India on Wednesday said it would buy Hawk trainer jets from Britain's BAE Systems Plc, in a $1.7 billion contract.

    The BAE aircraft finally emerged victor in a tough competition

    The deal to buy 66 aircraft, includes training, development and infrastructure, Defence Secretary Ajay Prasad said.


    The announcement follows nearly 20 years of on-off negotiations between Britain and India over the contract, which has been stalled on arguments over the price.




    "This has been a marathon hurdle race," said ABN Amro analyst Sandy Morris, adding that one of the reasons India had delayed awarding the contract for so long was that BAE would not offer a discount on the aircraft.


    "If BAE had discounted the price of the Hawk, the contract would have probably been agreed much earlier," he said.


    India, which has the world's fourth-largest air force, badly needs trainer jets.


    "Now that approval has come, we will be calling BAE representatives to finally settle contract terms with them, so we can move forward"

    Ajay Prasad, Indian Defence Secretary

    Pilots now go straight from a basic low speed jet to ageing Russian MiG-21 fighters.

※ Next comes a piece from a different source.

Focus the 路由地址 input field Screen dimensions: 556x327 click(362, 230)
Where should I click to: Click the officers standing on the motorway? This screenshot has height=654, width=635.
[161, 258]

    Prasad said 24 of the Hawk H-155 Y model planes would be built in Britain while the rest would be assembled by state-run Indian manufacturer Hindustan Aeronautics Limited.


    Rolls-Royce Plc supplies engines for Hawks. "Now that approval has come, we will be calling BAE representatives to finally settle contract terms with them, so we can move forward," he said, adding that pilots would go to Britain to train on other Hawks until India got its own planes.




    The proposal to buy the advanced trainer jets was cleared at a meeting of the cabinet, which has been under mounting pressure to improve the air force's safety record.


    The Hawk has long been the frontrunner for the deal since the Indian Air Force formally proposed a trainer plane in 1985.


    Indian air force officials say at least 170 MiGs have been lost and more than 40 pilots killed in accidents in the past decade, particularly because pilots have not been trained adequately.


    The Hawk is the mainstay trainer for the US Navy and Britain's Royal Air Force, which placed a top-up order for 44 in July. Australia, Bahrain and South Africa are also recent Hawk customers.